Time Complexity on Neural Bikes
2019-12-26

Support me & my projects on Ko-fi ☕️

I realized some time ago that Neural Bikes wasn't scalable. This wasn't a problem as it only had Bilbao's bike sharing service with only 40 stations. As I added Madrid with more than two hundred it suddenly became a problem.

The rendering of the map went like this. When a request came for javierdemart.in/bicis/* the Node.JS backend did get all the stations name & coordinate for that city, parse the avaialbility and predictions from my own API for all the stations and then render the map with all the data. Yes, I downloaded all the predictions and availability for all the stations. For the 40 stations in Bilbao, the 200 in Madrid and the 900+ in New York. Now you can see the problem.

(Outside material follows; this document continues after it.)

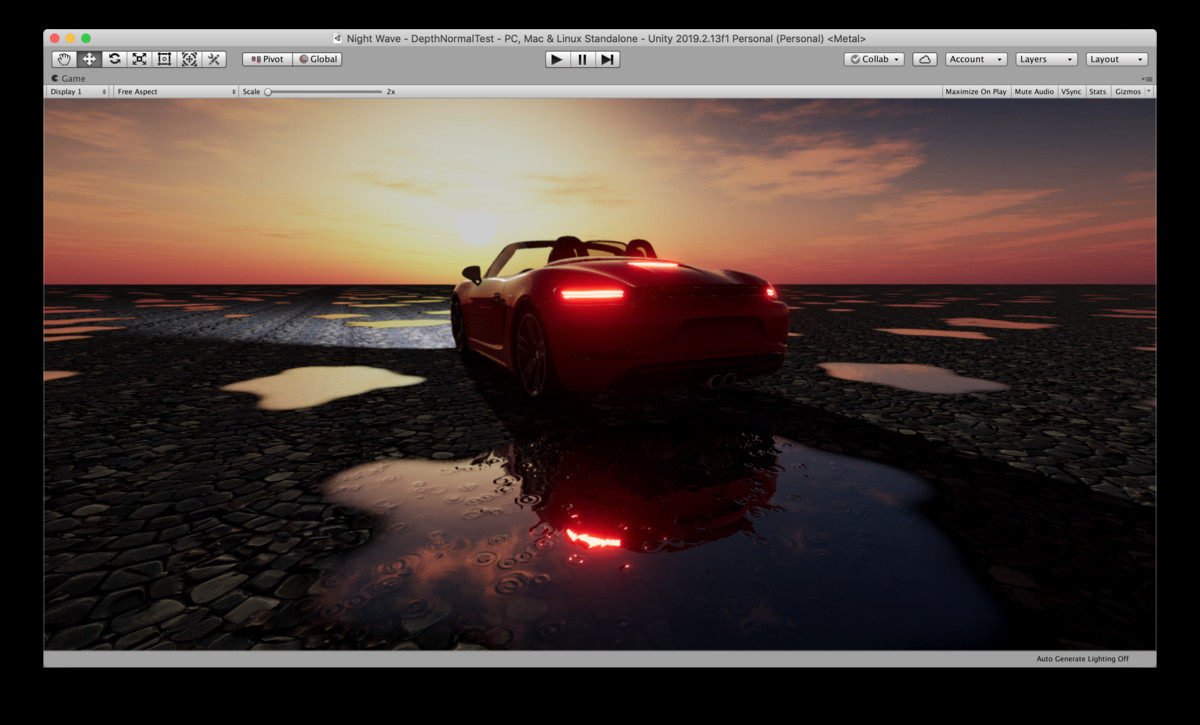The image size is (1200, 725).
Task: Open the Collab panel
Action: point(872,58)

When I shipped Madrid the loading times increased from around two seconds for Bilbao to up to ten. I didn't even stop to think if I had used the correct data structures bit I should have done that long time ago.

The solution? Refresh some concepts on Big O Notation to simplify things a bit and modify some data structures.

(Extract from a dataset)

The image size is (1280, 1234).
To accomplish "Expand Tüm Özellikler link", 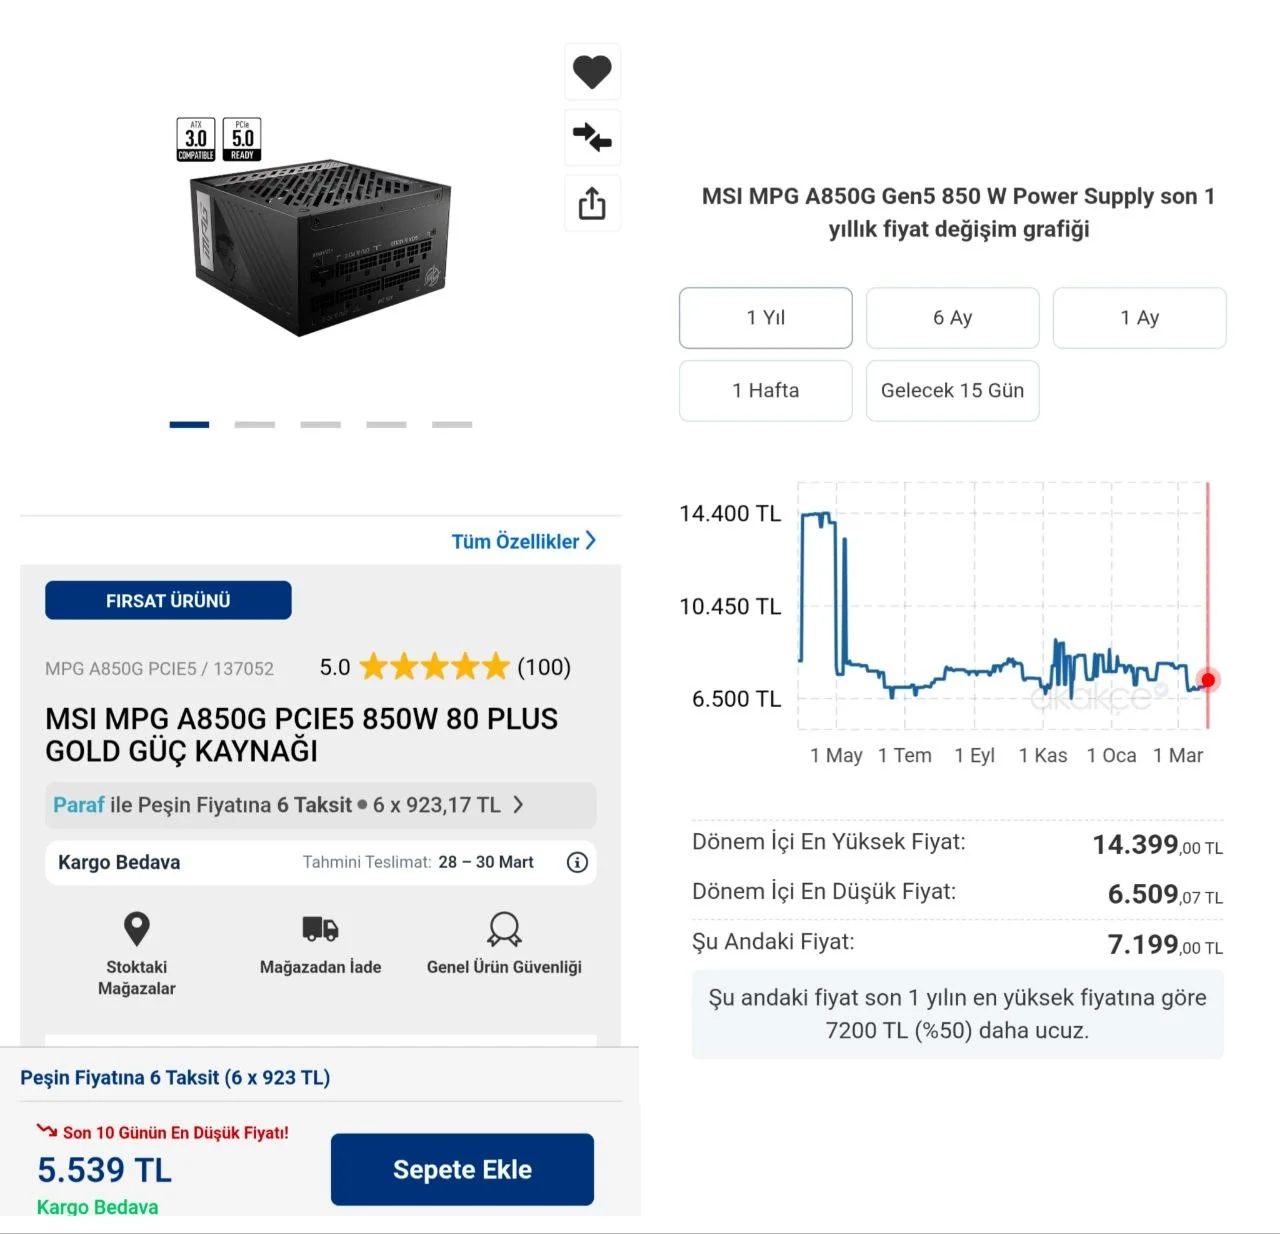I will tap(523, 541).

Summing it all up I was using arrays to store the data instead of a simple key-value system like a dictionary that freed me of iterating through all the data.

As of now all of the available cities (Bilbao, Madrid & New York) load almost immediately and the prediction data is loaded on demand when tapping on a station. Loading all the data was a big waste of time as for example in New York with over 900 stations no one would ever check all of the stations.

Having said that New York is now available on Neural Bikes!